TASK INSTRUCTIONS —
Every record below needs to be set down exactly. Pictures do not belong in the copy.

◆ ◆ ◆ ◆ ◆ ◆ ◆

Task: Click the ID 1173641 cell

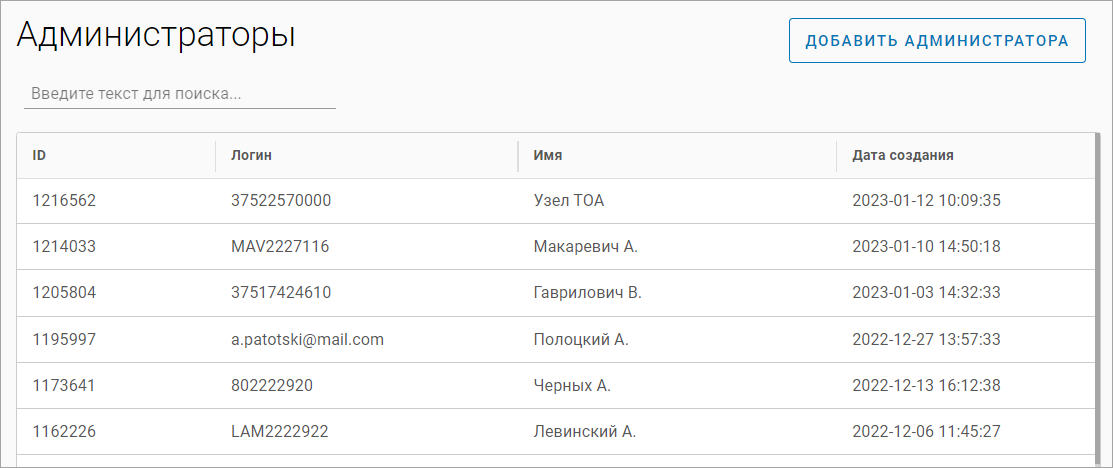Action: tap(64, 386)
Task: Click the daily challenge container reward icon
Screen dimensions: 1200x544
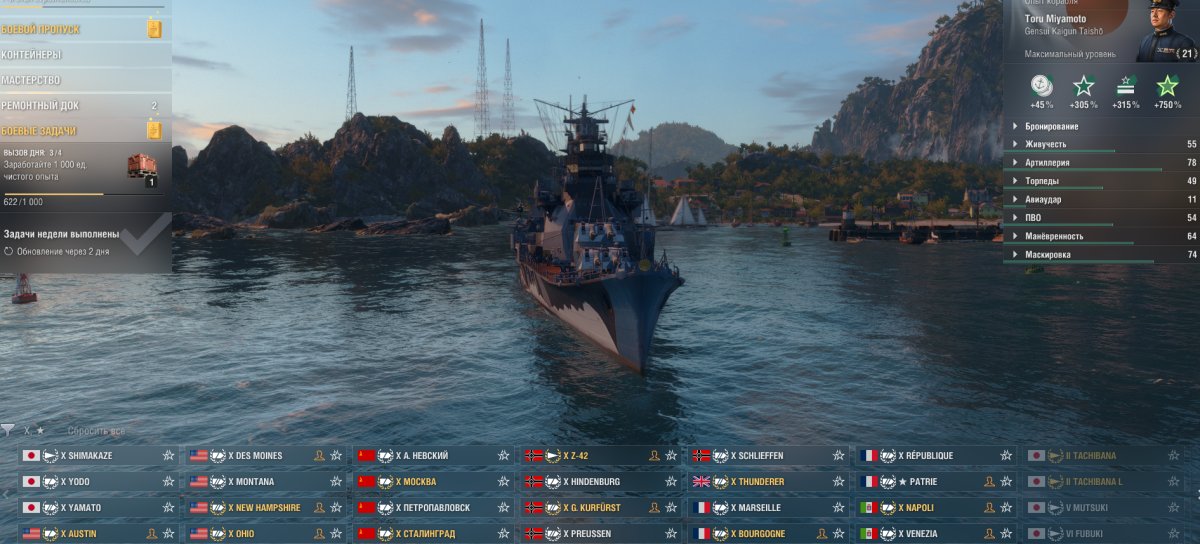Action: (143, 167)
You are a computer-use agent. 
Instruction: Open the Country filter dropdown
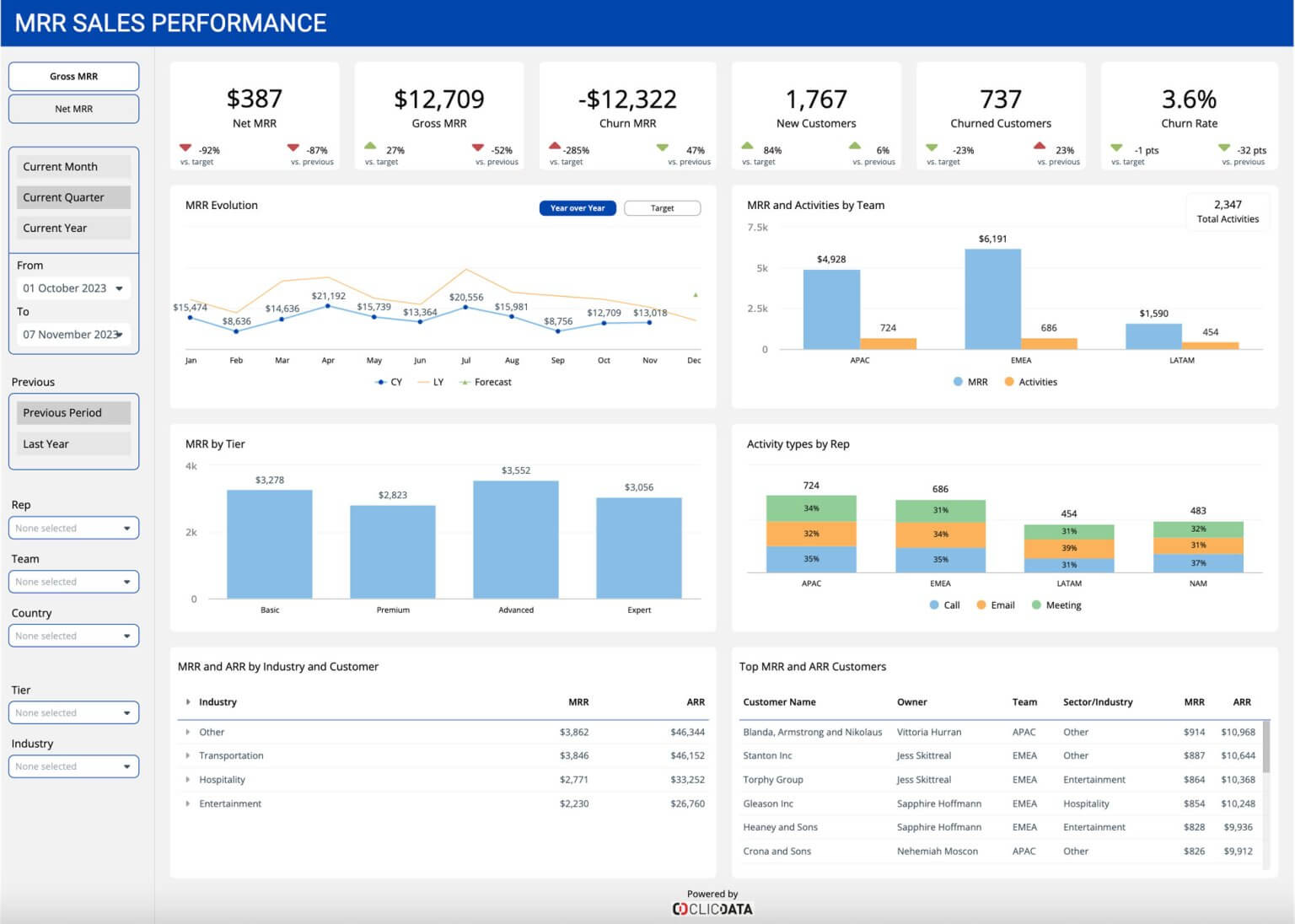point(73,635)
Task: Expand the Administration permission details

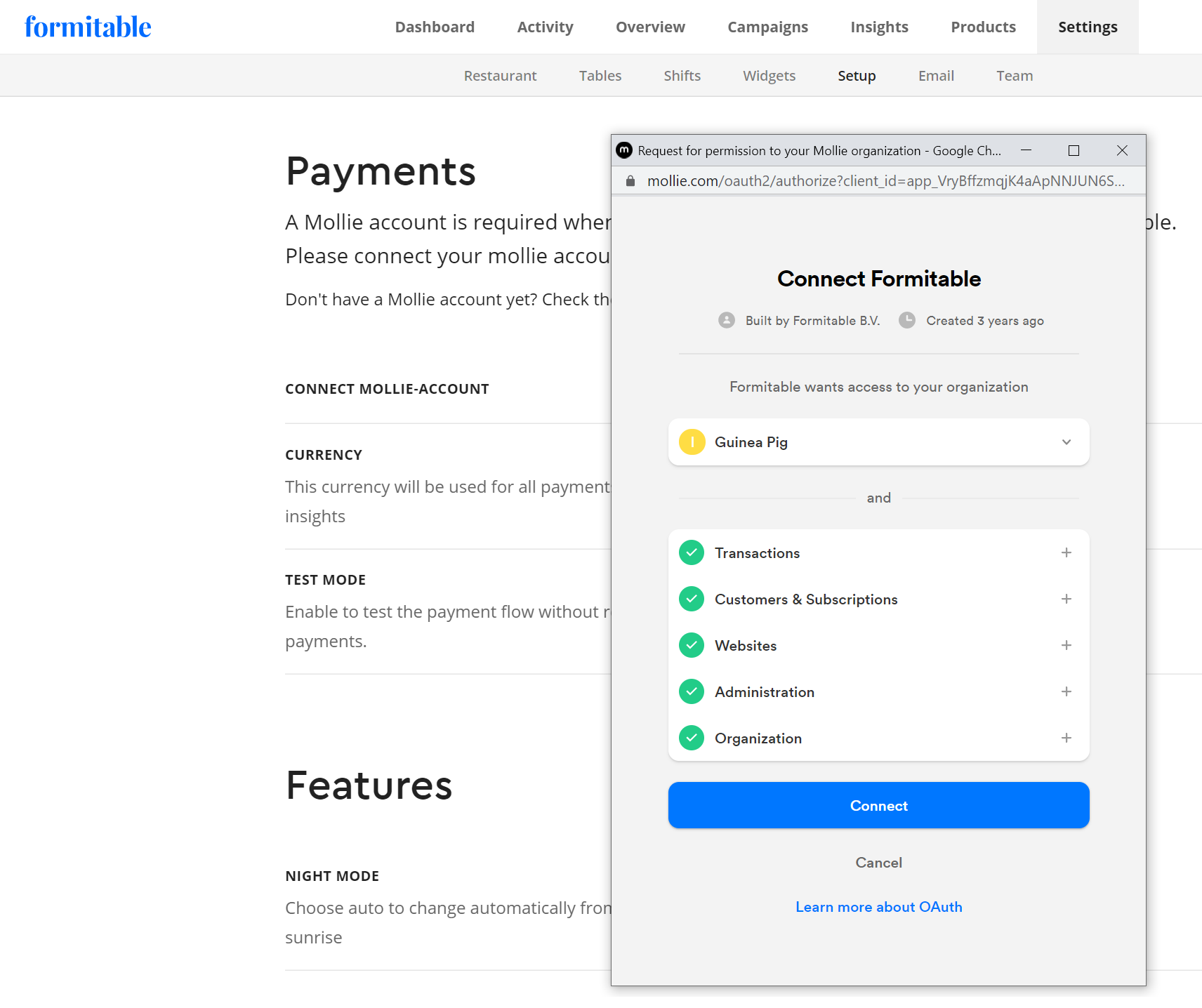Action: pos(1066,692)
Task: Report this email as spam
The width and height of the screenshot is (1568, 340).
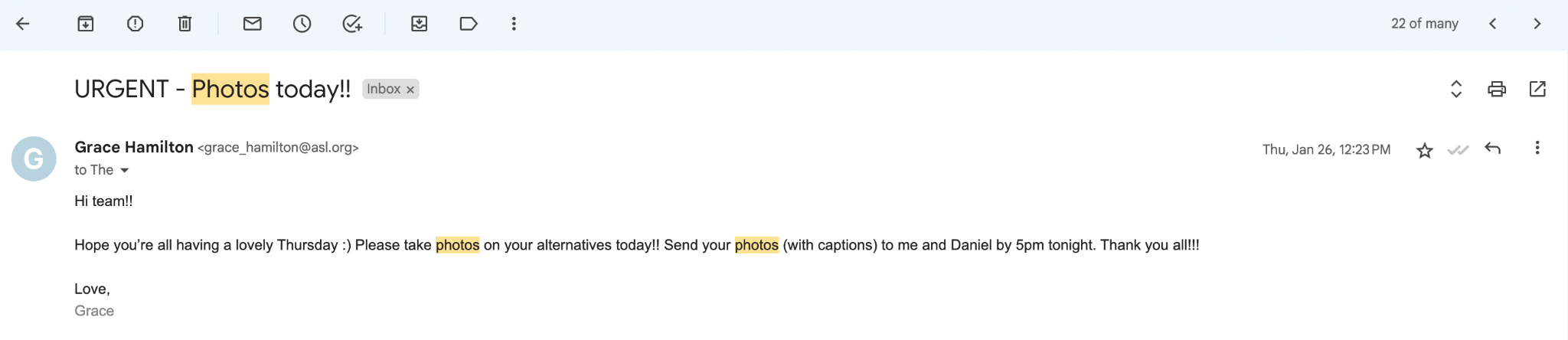Action: click(135, 24)
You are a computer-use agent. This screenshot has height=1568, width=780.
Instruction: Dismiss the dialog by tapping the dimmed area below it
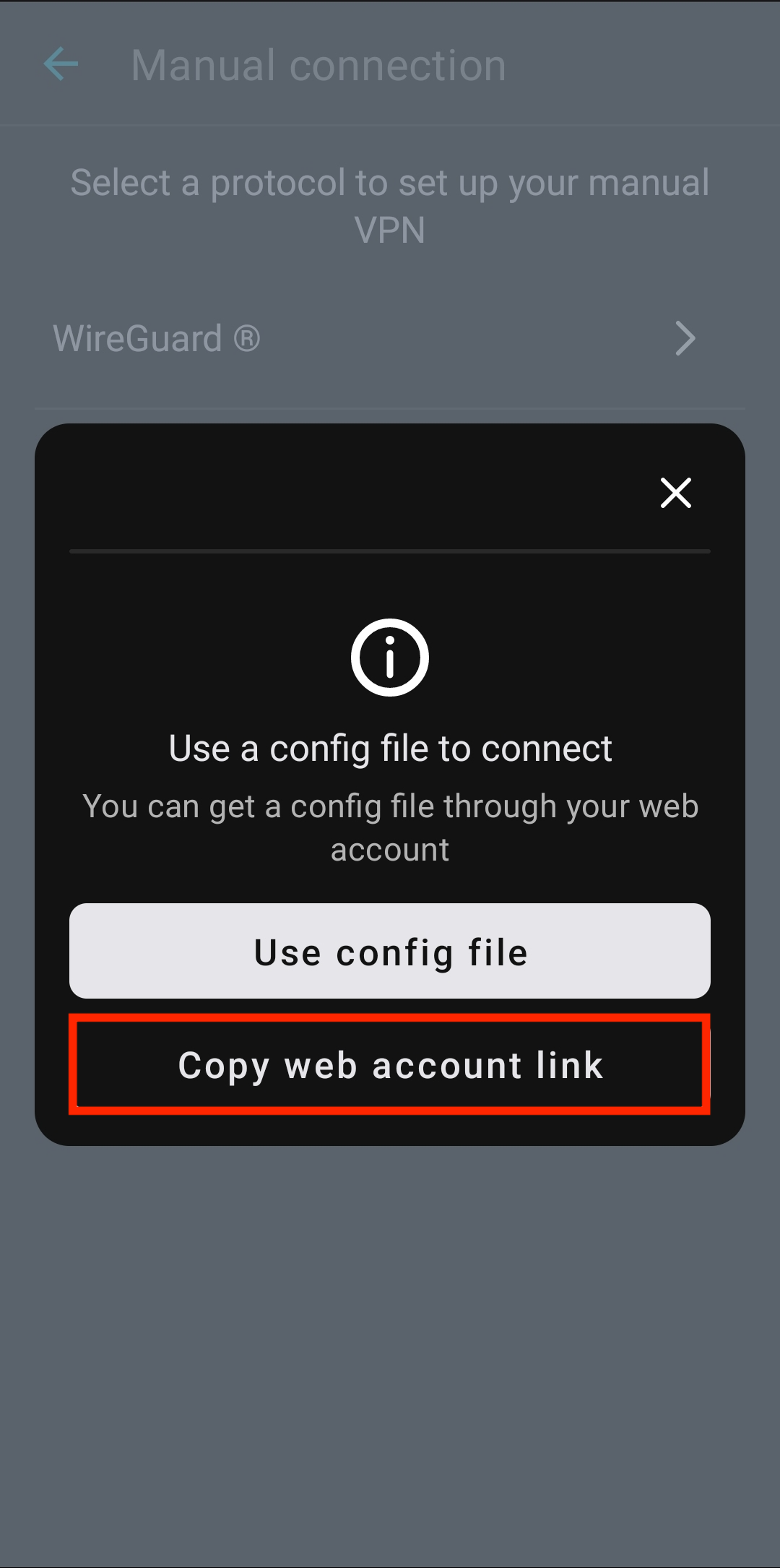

◆ ◆ ◆ ◆ ◆ ◆ ◆

ANSWER TO THE PROBLEM —
Task: Click the ID 1173641 cell

Action: tap(64, 386)
Task: Click the daily challenge container reward icon
Screen dimensions: 1200x544
Action: (143, 167)
You are a computer-use agent. 
Instruction: Open the Country filter dropdown
point(73,635)
Task: Expand the Administration permission details

Action: pos(1066,692)
Task: Report this email as spam
The width and height of the screenshot is (1568, 340).
Action: click(135, 24)
You are a computer-use agent. This screenshot has height=1568, width=780.
Instruction: Dismiss the dialog by tapping the dimmed area below it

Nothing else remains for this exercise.